Tuesday, October 20, 2015

Shadowfax In the Sun

You may not know, but pit bulls are solar powered.  They need to spend hours in the sunshine to recharge their batteries, and even then they have trouble mustering up enough energy to do much.
 Shadowfax does this most days, soaking up the sunlight as long as she can. 
You also might not know that pit bulls are also really, really lazy. Shadowfax in particular has two speeds - 5th gear and Park.  That's it.  She's either racing around and instigating shenanigans, or a huge lump of unmovable deaf dog. 
Shadowfax has a pretty rough life here. 

Sunday, October 18, 2015

Fall Garden Pictures - Apples and Marigolds

It's Fall here in North Dakota, both the calendar and the weather are attesting to this fact. We have had a long stretch of warm and dry weather, which has extended our growing season a good two to three weeks longer than normal.  It's also been nice that cool temperatures have killed all the mosquitos and made outside work much more pleasant. 

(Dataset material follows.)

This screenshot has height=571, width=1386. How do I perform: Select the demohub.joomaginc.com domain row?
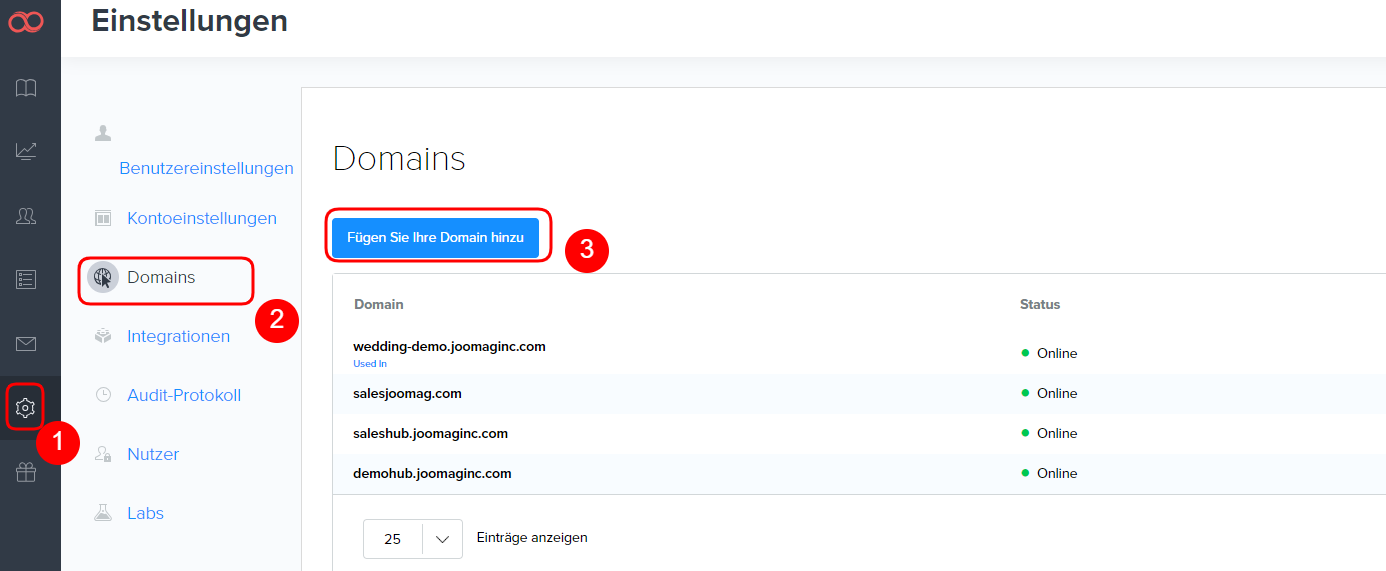[432, 473]
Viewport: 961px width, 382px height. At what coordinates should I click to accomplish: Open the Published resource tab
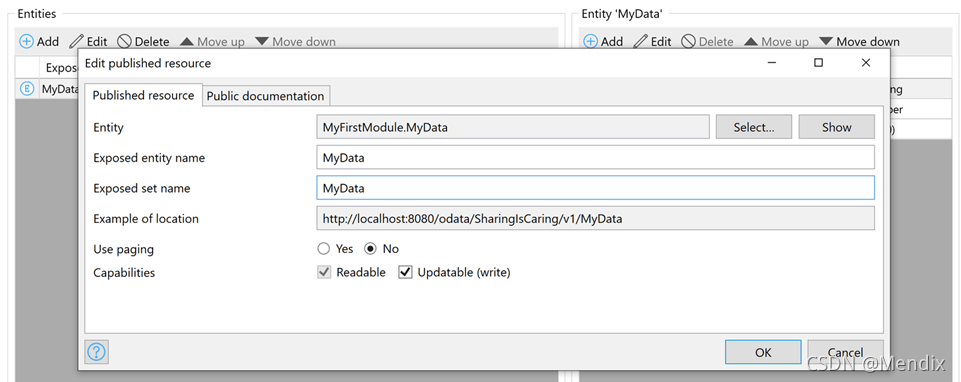143,95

We finally got a hard frost (down to the mid to low 20's) over the last few nights, which means that we had to pull up our tomato and pepper plants.  The more cold hardy beets and onions were able to stay outside for a few more days, but we pulled those as well yesterday and got busy pickling the beets and drying the onions. 
Our zinnias, hostas, Monarda (beebalm), and coneflowers (echinacea) didn't make it through the hard freeze, but the marigolds and petunias are still going strong.  The marigolds look pretty contrasted next to the brown foreground/background of fallen leaves.  The orange flowers on the left are 'Golden Gem' Marigolds, with 'Inca Gold' Marigolds on the right side of the raised bed.  These are regulars in our garden and we plant them in abundance every year.
More 'Inca Gold' Marigolds in front with 'Golden Gem' Marigolds in the back, along with onions and tomatoes and even a 'Paprika' Yarrow way in the back.  We're big believers in flowers and plants that attract beneficial bugs; marigolds, yarrow, sweet alyssum, verbeena, petunias, etc. the list goes on.   We intersperse them with all of our veggies and include them heavily in our annual flowerbed planting.   
These are cherry tomatoes (Sweet 100) which produced prolifically this year. Believe it or not, there are only three tomato plants in that huge mass.   This is probably the perfect location for them, along the garage wall, underneath a bit of the eaves, facing West.  This site was a compost pile last year and has a large amount of well rotted compost and horse manure. 
Our apples are just about ready to pick.  These are Haralson or Haralred apples, I'm not sure.  They can withstand a bit of frost, so we're going to leave them on the tree as long as possible to give them an opportunity to sweeten up a little more. 

That's an update from the homestead in mid-October.  We've been frantically busy around here and posting has been sparse, sorry.  Plus honestly, the dogs just haven't been doing anything cute recently...so there hasn't been much to post about. 

Friday, October 2, 2015

Watermelon Harvest


For us, watermelon are the ultimate demonstration of gardening perseverance.  We plant them and they seem to languish in the ground for weeks, doing nothing.  Our dreams of delicious melons disappear with every passing day of non-activity.  But then in late July they pick up steam, then explode in the heat and humidity of late summer, and invariably we have some nice looking melons come harvest.
This was the biggest of the watermelons we grew this year (overweight ginger gardener for scale).  We have another 4-5 that will be big enough to eat as well, and out warm, dry early autumn is helping squeeze every last bit of growing season out of the watermelon.